Activity :: Below are records; output all of them exactly.

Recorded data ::
========
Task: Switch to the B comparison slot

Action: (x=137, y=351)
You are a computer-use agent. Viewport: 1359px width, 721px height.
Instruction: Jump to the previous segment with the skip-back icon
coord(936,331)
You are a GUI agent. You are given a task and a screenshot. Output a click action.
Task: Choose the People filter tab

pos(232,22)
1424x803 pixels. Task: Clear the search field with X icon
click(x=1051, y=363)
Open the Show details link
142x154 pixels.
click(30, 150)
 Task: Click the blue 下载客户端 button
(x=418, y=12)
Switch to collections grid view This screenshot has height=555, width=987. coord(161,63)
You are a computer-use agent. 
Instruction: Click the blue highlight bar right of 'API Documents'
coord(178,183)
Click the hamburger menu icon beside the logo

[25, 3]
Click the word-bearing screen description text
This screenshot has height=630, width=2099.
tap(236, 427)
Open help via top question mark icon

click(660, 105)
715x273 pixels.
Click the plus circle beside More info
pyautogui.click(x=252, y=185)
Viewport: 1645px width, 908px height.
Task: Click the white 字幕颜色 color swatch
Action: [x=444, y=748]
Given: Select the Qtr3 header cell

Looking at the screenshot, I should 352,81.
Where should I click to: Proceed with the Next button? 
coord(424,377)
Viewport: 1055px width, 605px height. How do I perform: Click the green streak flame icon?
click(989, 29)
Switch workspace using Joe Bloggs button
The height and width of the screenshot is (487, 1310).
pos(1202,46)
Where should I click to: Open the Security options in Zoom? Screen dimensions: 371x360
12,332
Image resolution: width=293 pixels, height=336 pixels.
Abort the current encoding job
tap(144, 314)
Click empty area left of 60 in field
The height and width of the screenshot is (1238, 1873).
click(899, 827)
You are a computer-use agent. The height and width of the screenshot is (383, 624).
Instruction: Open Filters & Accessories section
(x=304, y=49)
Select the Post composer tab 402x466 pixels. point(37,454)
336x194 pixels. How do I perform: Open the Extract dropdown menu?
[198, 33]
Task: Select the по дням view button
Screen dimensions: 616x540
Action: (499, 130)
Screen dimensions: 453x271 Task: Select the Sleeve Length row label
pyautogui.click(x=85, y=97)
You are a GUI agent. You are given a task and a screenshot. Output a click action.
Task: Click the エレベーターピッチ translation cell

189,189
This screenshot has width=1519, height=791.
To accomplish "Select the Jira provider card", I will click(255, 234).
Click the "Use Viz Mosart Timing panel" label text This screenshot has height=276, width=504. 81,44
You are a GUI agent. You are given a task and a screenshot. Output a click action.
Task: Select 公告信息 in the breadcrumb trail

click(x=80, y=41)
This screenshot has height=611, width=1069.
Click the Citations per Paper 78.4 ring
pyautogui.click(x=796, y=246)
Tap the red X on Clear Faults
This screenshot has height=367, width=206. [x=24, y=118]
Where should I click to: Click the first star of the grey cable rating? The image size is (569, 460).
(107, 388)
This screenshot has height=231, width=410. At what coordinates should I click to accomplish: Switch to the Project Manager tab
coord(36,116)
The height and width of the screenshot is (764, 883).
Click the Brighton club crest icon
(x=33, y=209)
========
Problem solution ::
Task: Switch to the B comparison slot

Action: (x=137, y=351)
You are a computer-use agent. Viewport: 1359px width, 721px height.
Instruction: Jump to the previous segment with the skip-back icon
coord(936,331)
You are a GUI agent. You are given a task and a screenshot. Output a click action.
Task: Choose the People filter tab

pos(232,22)
1424x803 pixels. Task: Clear the search field with X icon
click(x=1051, y=363)
Open the Show details link
142x154 pixels.
click(30, 150)
 Task: Click the blue 下载客户端 button
(x=418, y=12)
Switch to collections grid view This screenshot has height=555, width=987. coord(161,63)
You are a computer-use agent. 
Instruction: Click the blue highlight bar right of 'API Documents'
coord(178,183)
Click the hamburger menu icon beside the logo

[25, 3]
Click the word-bearing screen description text
This screenshot has height=630, width=2099.
tap(236, 427)
Open help via top question mark icon

click(660, 105)
715x273 pixels.
Click the plus circle beside More info
pyautogui.click(x=252, y=185)
Viewport: 1645px width, 908px height.
Task: Click the white 字幕颜色 color swatch
Action: [x=444, y=748]
Given: Select the Qtr3 header cell

Looking at the screenshot, I should 352,81.
Where should I click to: Proceed with the Next button? 
coord(424,377)
Viewport: 1055px width, 605px height. How do I perform: Click the green streak flame icon?
click(989, 29)
Switch workspace using Joe Bloggs button
The height and width of the screenshot is (487, 1310).
pos(1202,46)
Where should I click to: Open the Security options in Zoom? Screen dimensions: 371x360
12,332
Image resolution: width=293 pixels, height=336 pixels.
Abort the current encoding job
tap(144, 314)
Click empty area left of 60 in field
The height and width of the screenshot is (1238, 1873).
click(899, 827)
You are a computer-use agent. The height and width of the screenshot is (383, 624).
Instruction: Open Filters & Accessories section
(x=304, y=49)
Select the Post composer tab 402x466 pixels. point(37,454)
336x194 pixels. How do I perform: Open the Extract dropdown menu?
[198, 33]
Task: Select the по дням view button
Screen dimensions: 616x540
Action: (499, 130)
Screen dimensions: 453x271 Task: Select the Sleeve Length row label
pyautogui.click(x=85, y=97)
You are a GUI agent. You are given a task and a screenshot. Output a click action.
Task: Click the エレベーターピッチ translation cell

189,189
This screenshot has width=1519, height=791.
To accomplish "Select the Jira provider card", I will click(255, 234).
Click the "Use Viz Mosart Timing panel" label text This screenshot has height=276, width=504. 81,44
You are a GUI agent. You are given a task and a screenshot. Output a click action.
Task: Select 公告信息 in the breadcrumb trail

click(x=80, y=41)
This screenshot has height=611, width=1069.
Click the Citations per Paper 78.4 ring
pyautogui.click(x=796, y=246)
Tap the red X on Clear Faults
This screenshot has height=367, width=206. [x=24, y=118]
Where should I click to: Click the first star of the grey cable rating? The image size is (569, 460).
(107, 388)
This screenshot has height=231, width=410. At what coordinates should I click to accomplish: Switch to the Project Manager tab
coord(36,116)
The height and width of the screenshot is (764, 883).
Click the Brighton club crest icon
(x=33, y=209)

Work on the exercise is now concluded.